- Alcolu Location within South Carolina Alcolu Location within the United States
- Coordinates: 33°45′04″N 80°12′51″W﻿ / ﻿33.75111°N 80.21417°W
- Country: United States
- State: South Carolina
- County: Clarendon

Area
- • Total: 4.57 sq mi (11.84 km^{2})
- • Land: 4.55 sq mi (11.78 km^{2})
- • Water: 0.023 sq mi (0.06 km^{2})
- Elevation: 125 ft (38 m)

Population (2020)
- • Total: 402
- • Density: 88.4/sq mi (34.12/km^{2})
- Time zone: UTC-5 (Eastern (EST))
- • Summer (DST): UTC-4 (EDT)
- ZIP code: 29001
- Area codes: 803, 839
- GNIS feature ID: 2629817

= Alcolu, South Carolina =

Alcolu is an unincorporated community and census-designated place (CDP) in Clarendon County, South Carolina, United States. As of the 2020 census, its population was 402. Alcolu has a post office with ZIP code 29001, which opened on August 17, 1888. It developed as a lumber and mill town.

==History==

=== Early history ===
Alcolu was established between 1885 and 1890 by D.W. Alderman as a company mill town for his timber company and lumber mill. The name Alcolu is derived from "AL" for Alderman, "CO" for Algernon Coldwell, a friend and brother-in-law, and "LU" for Lula, Alderman's daughter.
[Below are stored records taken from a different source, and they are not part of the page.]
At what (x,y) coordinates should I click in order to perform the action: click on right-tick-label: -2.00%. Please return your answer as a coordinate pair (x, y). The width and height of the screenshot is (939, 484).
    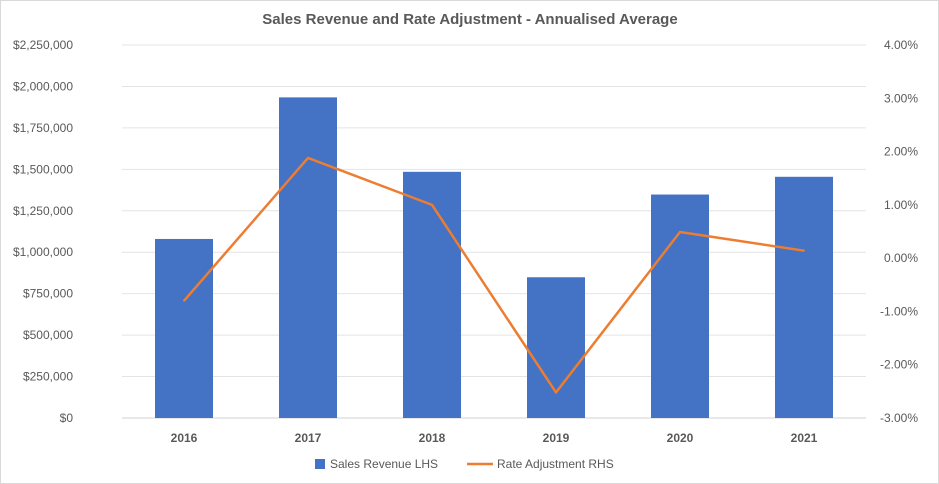
    Looking at the image, I should click on (899, 365).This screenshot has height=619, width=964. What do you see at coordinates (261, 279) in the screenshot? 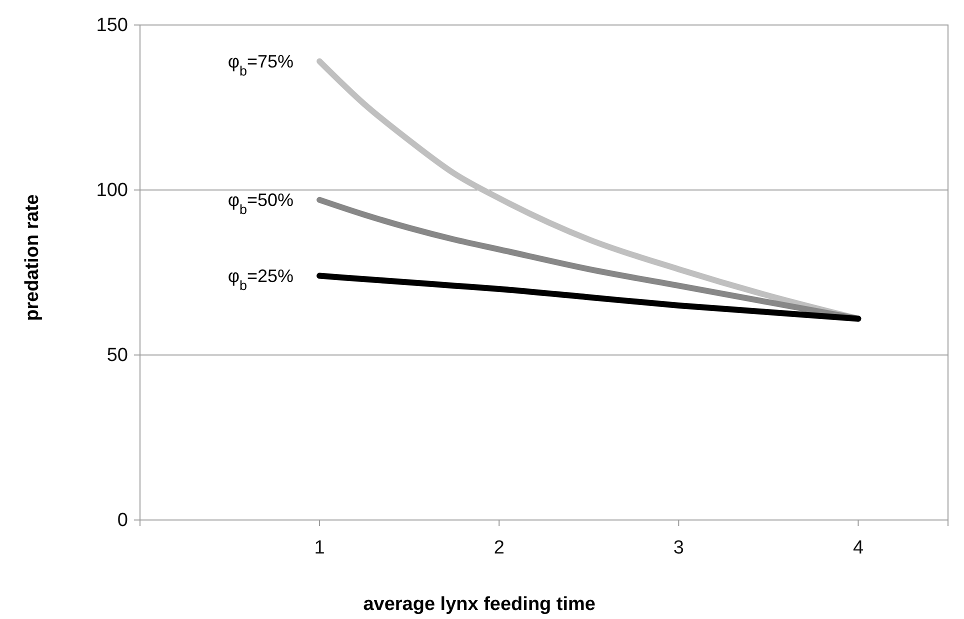
I see `series-label: φ$_{b}$=25%` at bounding box center [261, 279].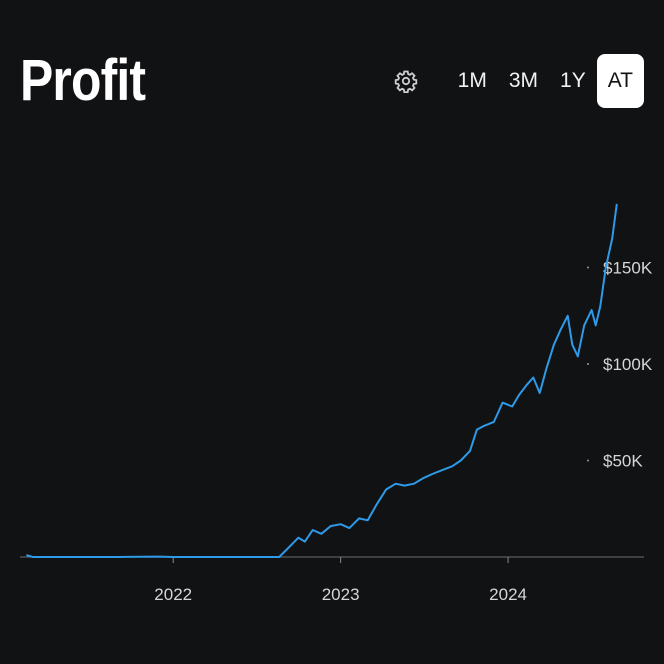 This screenshot has height=664, width=664. Describe the element at coordinates (406, 81) in the screenshot. I see `gear-icon` at that location.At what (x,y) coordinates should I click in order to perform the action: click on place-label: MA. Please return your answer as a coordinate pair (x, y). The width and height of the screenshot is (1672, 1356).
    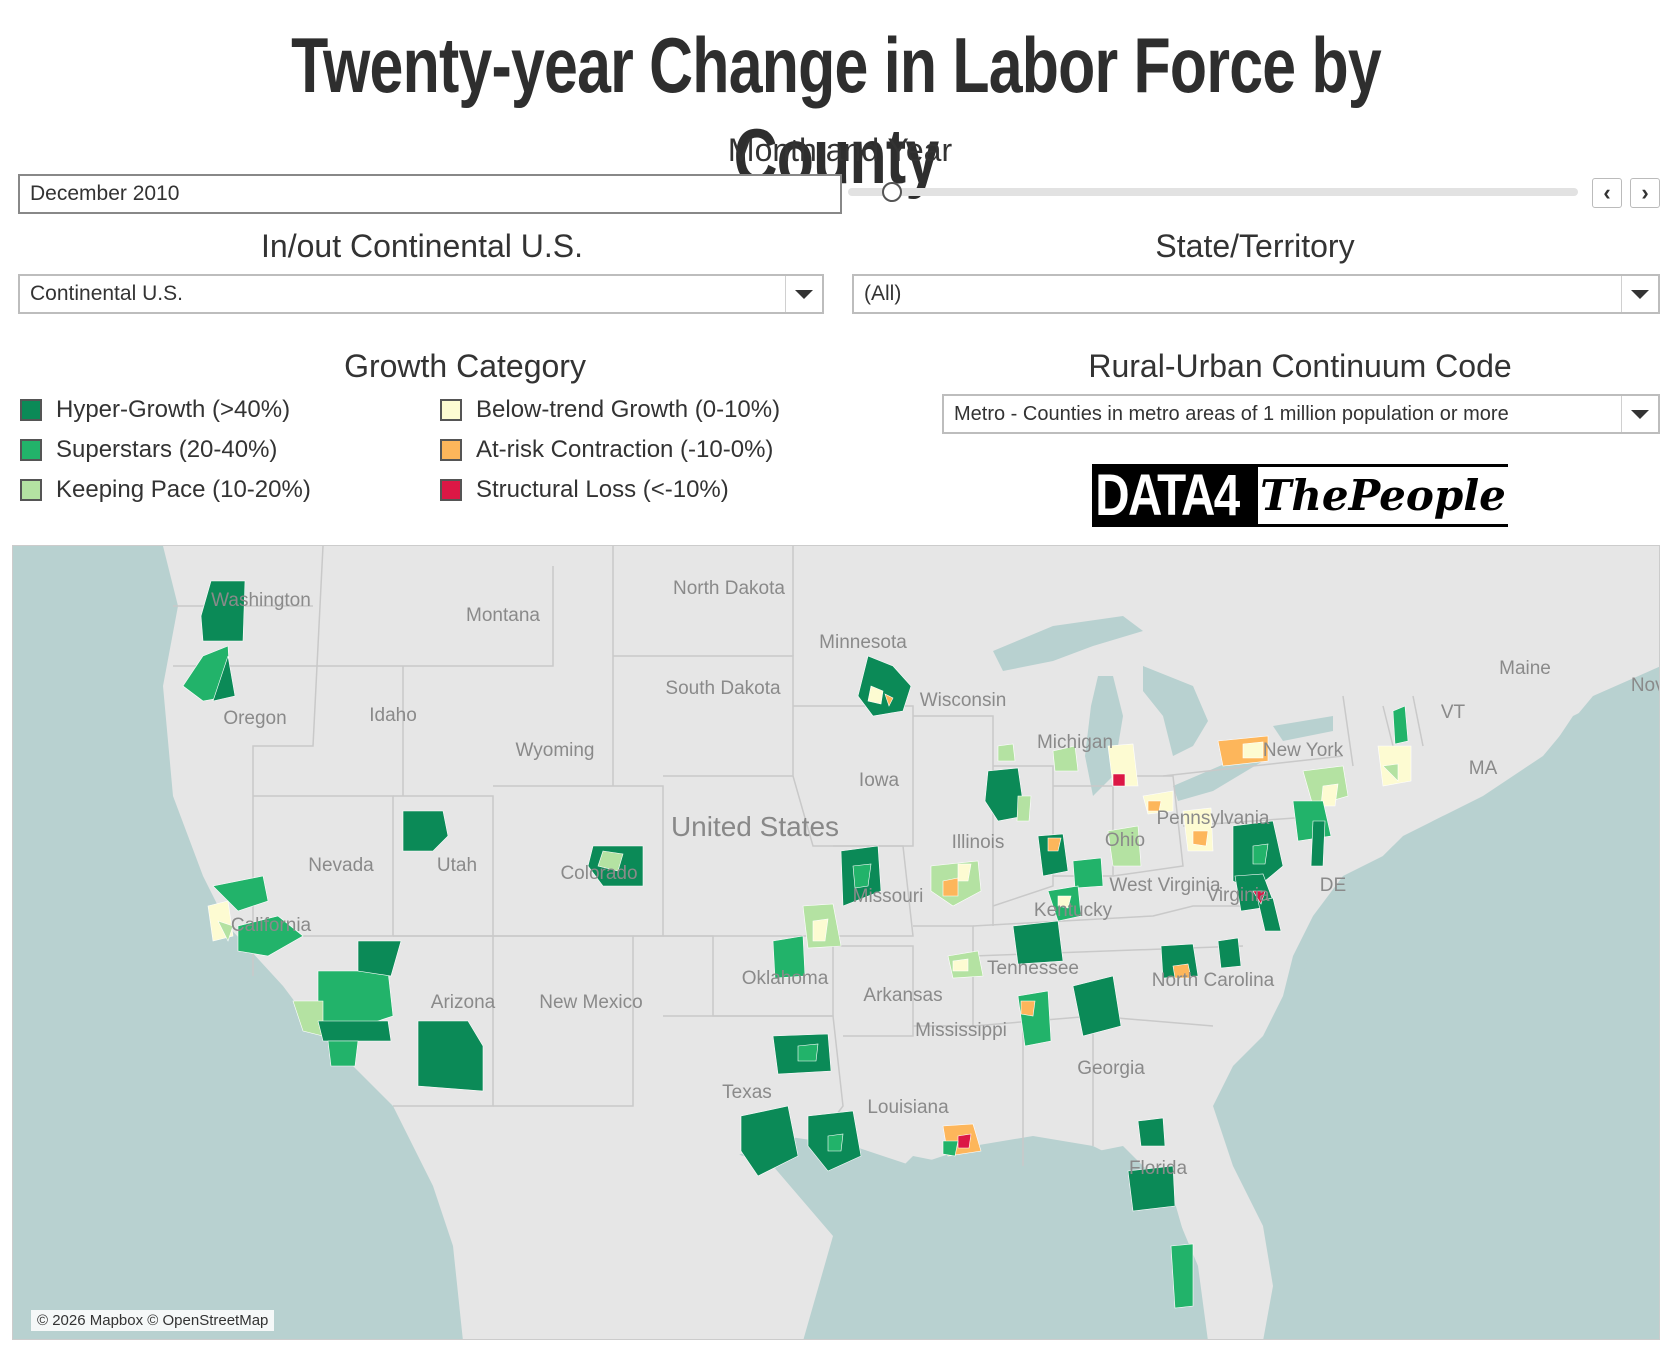
    Looking at the image, I should click on (1484, 768). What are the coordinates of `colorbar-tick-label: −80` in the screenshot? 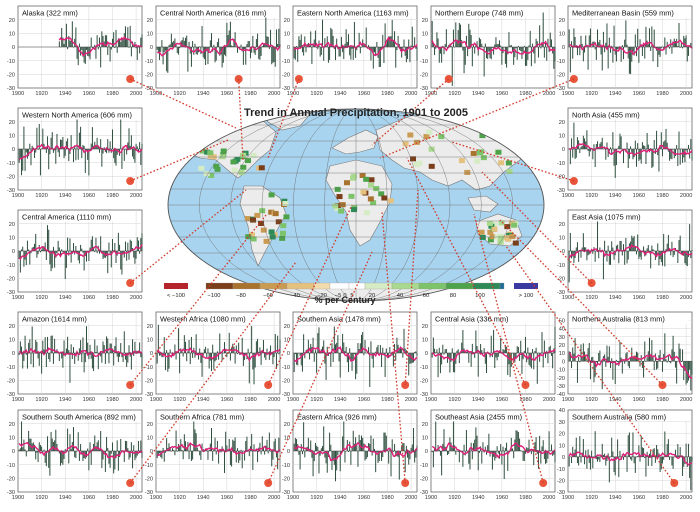 It's located at (241, 296).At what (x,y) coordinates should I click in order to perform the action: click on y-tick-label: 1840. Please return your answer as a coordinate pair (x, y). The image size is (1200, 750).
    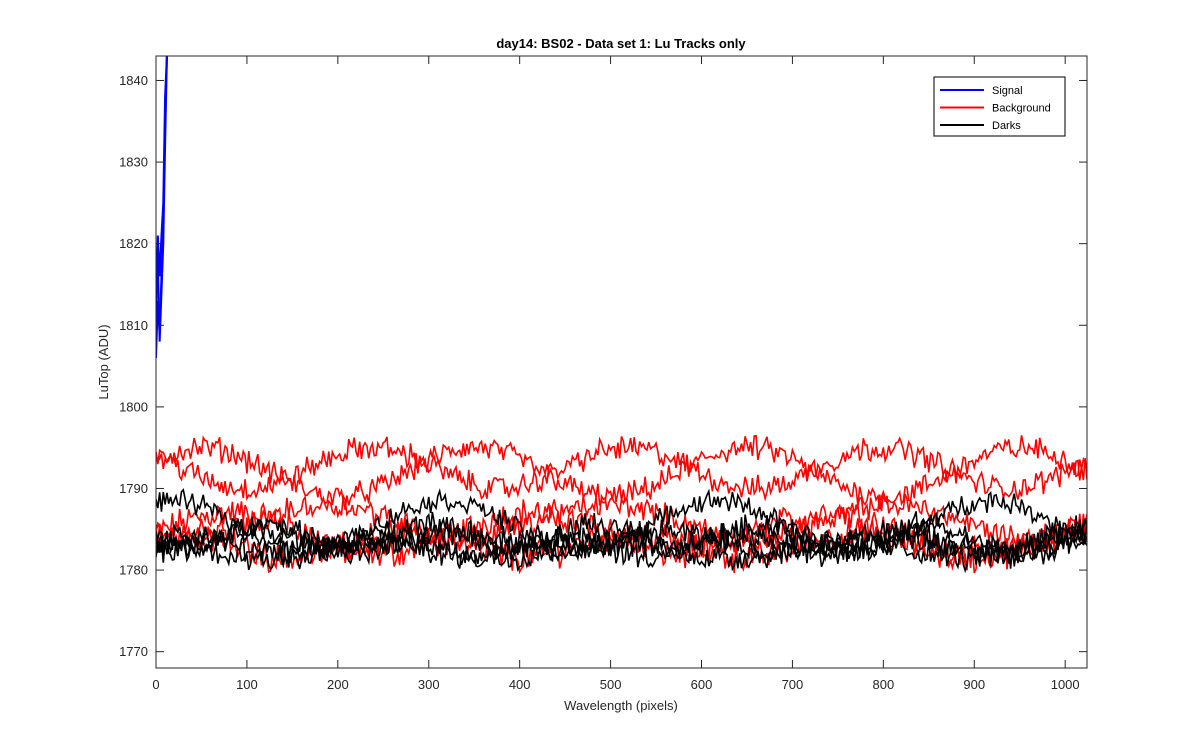
    Looking at the image, I should click on (134, 80).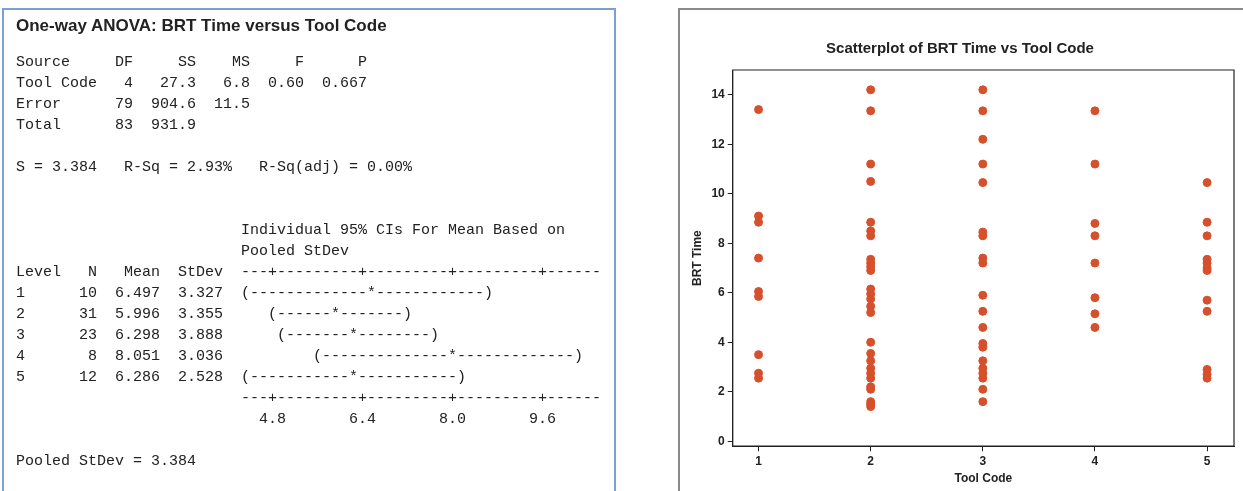 The width and height of the screenshot is (1243, 491). Describe the element at coordinates (983, 460) in the screenshot. I see `x-tick-label: 3` at that location. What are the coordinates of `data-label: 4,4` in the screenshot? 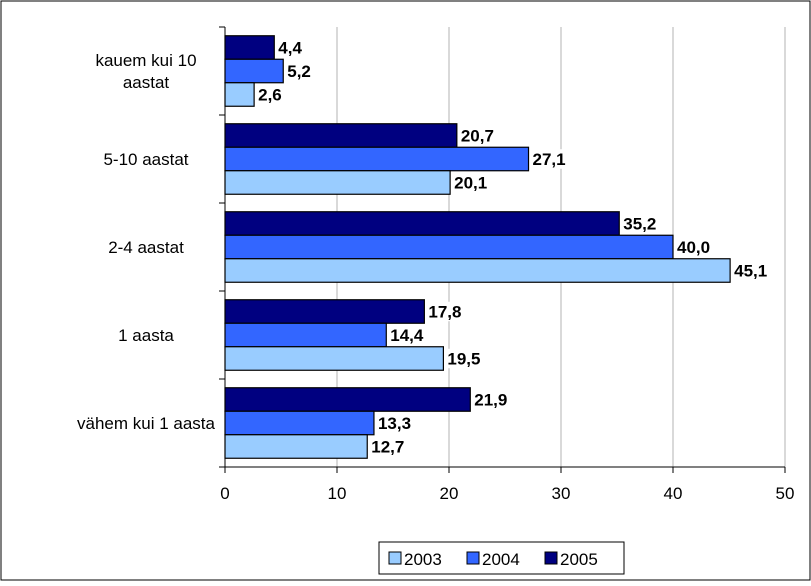 It's located at (290, 48).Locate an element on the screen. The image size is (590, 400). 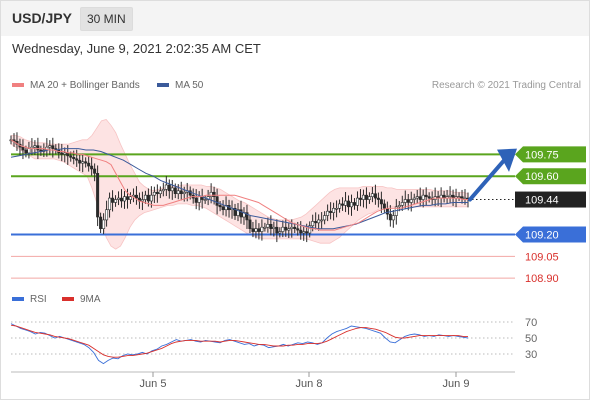
support-label: 108.90 is located at coordinates (542, 279). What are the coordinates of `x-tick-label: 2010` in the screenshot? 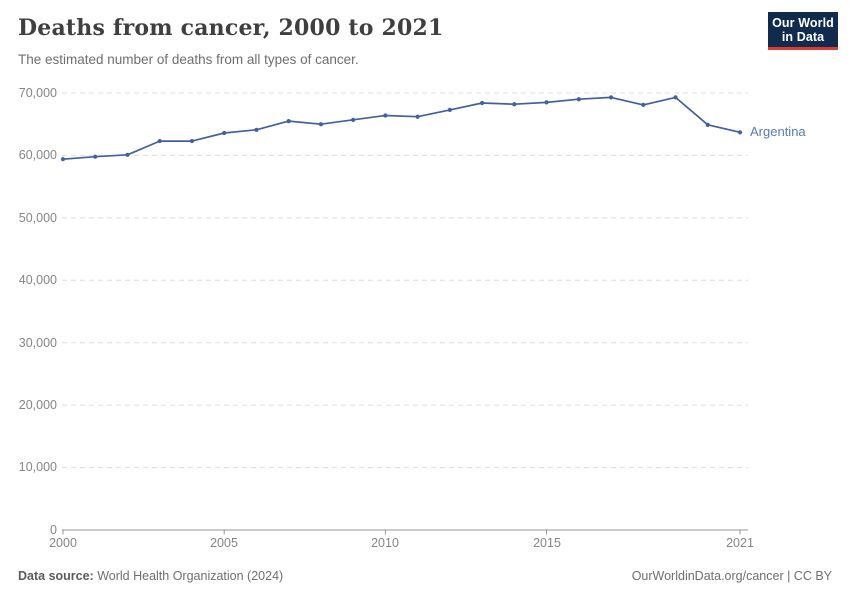 It's located at (385, 543).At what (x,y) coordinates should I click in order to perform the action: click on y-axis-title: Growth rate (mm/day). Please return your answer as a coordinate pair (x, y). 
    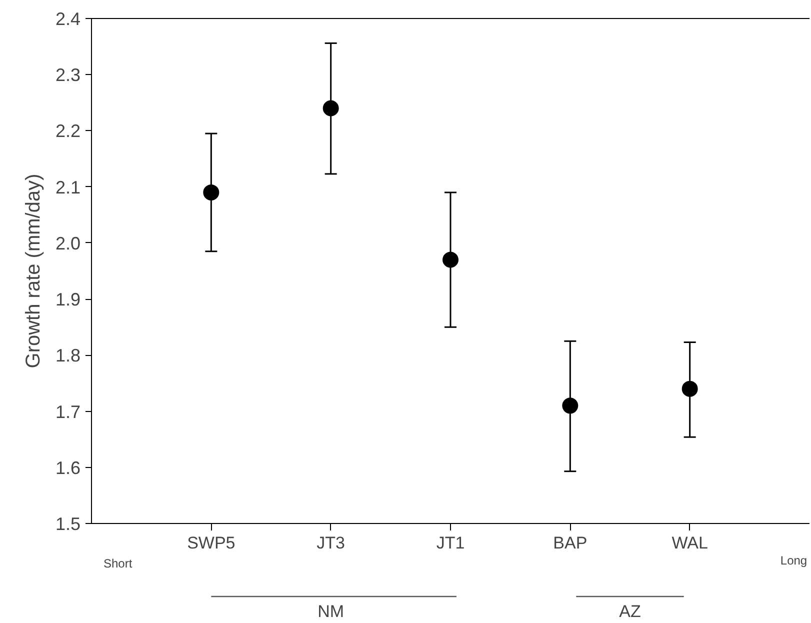
    Looking at the image, I should click on (33, 271).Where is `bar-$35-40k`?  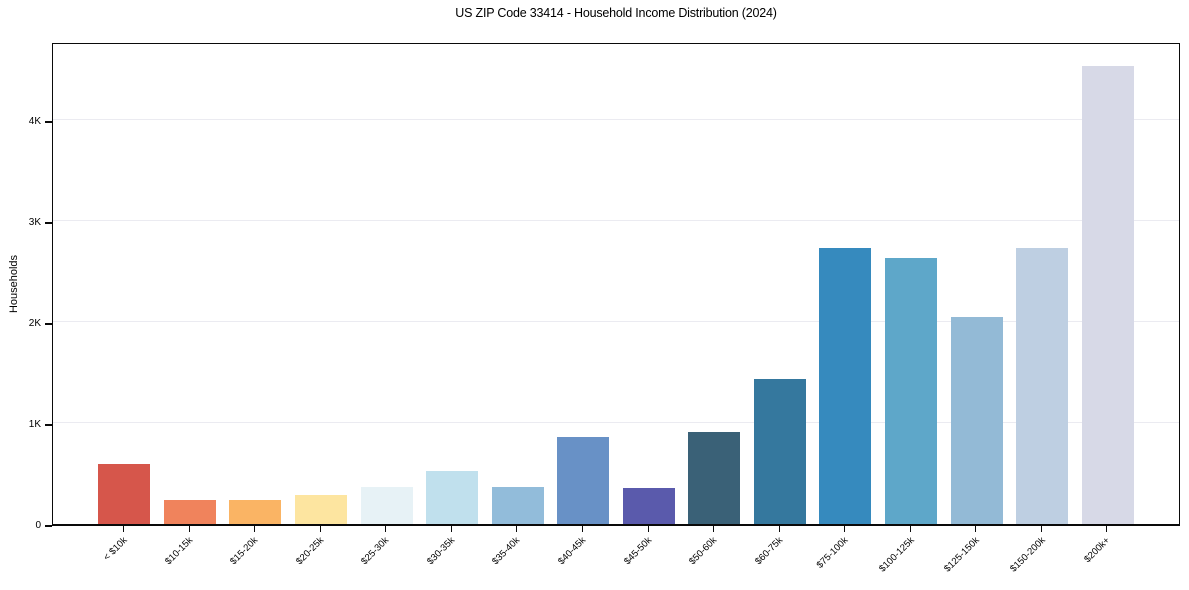
bar-$35-40k is located at coordinates (518, 505).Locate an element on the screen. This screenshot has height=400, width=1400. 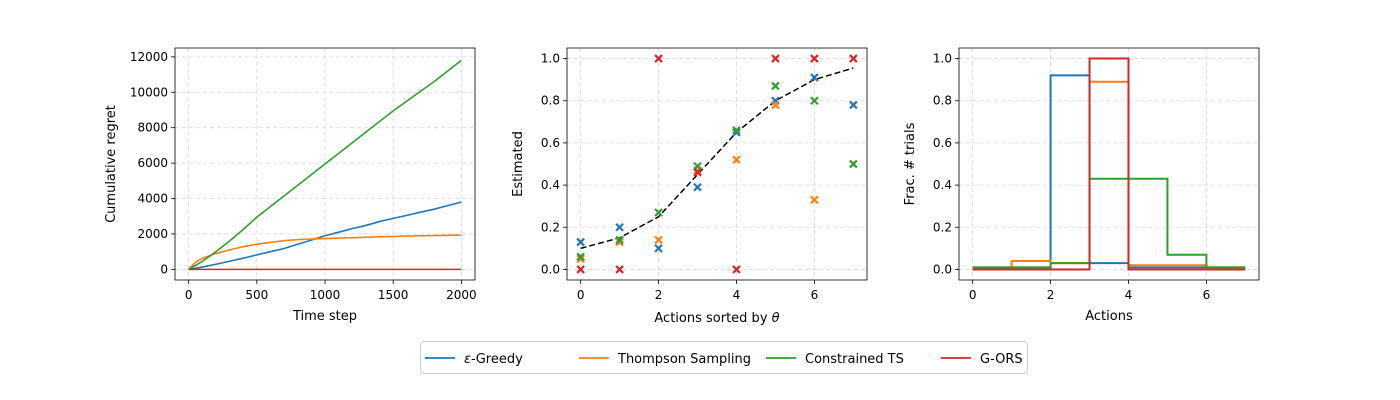
legend-label-text: -Greedy is located at coordinates (497, 360).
When it was built, Alcolu was a company town where many residents worked for businesses operated by D.W. Alderman & Sons. The business grew to include logging operations, a saw mill, planing mill, hosiery mill, flooring mill, farming, cattle ranching, a cotton gin, hotel, company store, and other businesses. Over time, the company helped found schools and churches, and built baseball fields, an electric plant, and a telephone system for the town. D.W. Alderman also founded the Alcolu and Paroda railroads and built the Alcolu railroad depot. The Alcolu Post Office was established on August 17, 1888, and Coldwell was appointed as its first postmaster.

Company employees were paid in "babbits", metal coins stamped with an "A", which could be used only in the company store. In 1919, the company opened the "Alderman 20 Stores in One" in nearby Manning, South Carolina. It was one of the first department stores in South Carolina and was described as having the first elevator in town.

=== George Stinney case ===
On March 22, 1944, two white girls, 11-year-old Betty June Binnicker and 7-year-old Mary Emma Thames, were murdered in Alcolu. George Stinney, a 14-year-old black boy, was convicted of their murders and became the youngest person with an exact birth date confirmed to be executed in the United States in the 20th century. Stinney's murder conviction was posthumously vacated in 2014, with Judge Carmen Mullen finding that he had not received a fair trial.

=== Post-war history ===
In 1947, the Alderman family sold the lumber mill to the Southern Coatings & Chemical Company and the Williams Furniture Company. They were bought in 1968 by Georgia-Pacific. Georgia-Pacific continued its operations in Alcolu until 2000, when the mill closed. According to the 2020 census, Alcolu had a population of 402 people.

==Geography==
Alcolu is located in northern Clarendon County, 4 mi north of Manning, the county seat. The southern edge of the CDP follows Interstate 95, which provides access at Exit 122. I-95 leads northeast 44 mi to Florence and southwest 24 mi to Santee. U.S. Route 521 runs through Alcolu, leading south to Manning and northwest 16 mi to Sumter.

According to the U.S. Census Bureau, the Alcolu CDP has a total area of 11.84 sqkm, of which 11.78 sqkm is land and 0.06 sqkm, or 0.47%, is water.

==Demographics==

Historical population
| Census | Pop. | Note | %± |
| 2010 | 429 |  | — |
| 2020 | 402 |  | −6.3% |
U.S. Decennial Census

==Education==
The school district is Clarendon School District 2.

==Notable people==

- Pressley Harvin III, punter for the Pittsburgh Steelers (2021–23).
- George Stinney Jr., African-American teenager who was wrongfully convicted and executed.